Path MTU Discovery

Articles » Never-Ending Story of IP Fragmentation » Path MTU Discovery

The early IPv4 host implementations were extremely simple: if the destination IPv4 address was directly connected, the interface MTU size was used; otherwise the MTU was fixed at 576 bytes. This algorithm proved impractical in both low-speed networks due to extra overhead introduced by small packet sizes as well as in high-speed networks due to extra CPU utilization required to process the same amount of data. Furthermore, as the routers started being used to connect LAN segments (for example, in collapsed backbone scenarios), the usage of small packet sizes between LAN segments was bordering on ridiculous.

The overhead of the 40 bytes of IPv4 and TCP headers in a 576-byte packet is 7.5% (40/532), the same overhead in a 1500-byte packet is 2,7%.

The imperfect solution that was proposed almost 30 years ago is still present in modern TCP implementations: IP end-hosts detect the end-to-end MTU size with Path MTU discovery, defined in RFC 1191. The Path MTU Discovery (PMTUD) relies on the following properties of the IP and ICMP protocols:

  • The sending host can indicate that its IP datagrams shall not be fragmented by setting the Don’t Fragment (DF) bit in each outgoing datagram.
  • The intermediate routers that have to drop oversized IP datagrams they cannot fragment (due to DF bit or protocol version) inform the sending host that the datagram has been dropped with an ICMP Destination Unreachable message with the status code Fragmentation needed and DF set.
  • An extra field in the ICMP response indicates the maximum MTU the sending router could support on the outgoing link.

An IP host using PMTUD performs the following steps:

  • Whenever the first PMTUD-aware session with a new destination host is started, the MTU of the outgoing interface is assumed to be the MTU of the overall path.
  • All outgoing IP datagrams are sent with the DF bit set.
  • Whenever the layer-4 session happens to send an oversized datagram, a router in the path will drop the packet, report that the local egress MTU was exceeded and suggest the new MTU size in the ICMP reply.
  • The MTU size reported by an intermediate router is cached as the new MTU for the destination host and all future outgoing datagrams will not exceed that MTU.
  • The TCP stack in the originating host or a PMTUD-aware UDP application has to retransmit the data in smaller datagrams.
As you can see from the description, the PMTUD is usually a reactive procedure, not an active process by which an IP host would measure the end-to-end MTU. The computed end-to-end MTU is a by-product of sending large datagrams and might not be correct if all the sessions between a pair of end-hosts send only small datagrams.

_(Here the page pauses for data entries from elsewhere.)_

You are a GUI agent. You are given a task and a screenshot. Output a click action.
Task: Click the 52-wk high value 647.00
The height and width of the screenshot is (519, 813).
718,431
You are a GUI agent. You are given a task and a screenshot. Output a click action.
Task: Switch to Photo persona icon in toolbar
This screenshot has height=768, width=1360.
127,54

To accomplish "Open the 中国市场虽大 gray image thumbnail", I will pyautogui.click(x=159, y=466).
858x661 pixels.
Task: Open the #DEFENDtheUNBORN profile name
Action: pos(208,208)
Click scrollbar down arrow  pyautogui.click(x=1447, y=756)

There were, however, IP implementations that continuously pinged the remote host to measure path MTU.

The IP hosts (as well as most of the routers) don’t have the detailed visibility into the structure of the global Internet and the subnet masks associated with the destination IP hosts, therefore the PMTUD has to be performed on a per-destination-host basis. Since the end-to-end paths through the network might change with time, the hosts eventually age out the computed end-to-end MTU values (the timeout recommended in the RFC 1191 is ten minutes), resulting in renewed PMTUD process. Obviously, the decrease in the path MTU due to a routing table change is discovered as soon as the first datagram exceeds the new path MTU.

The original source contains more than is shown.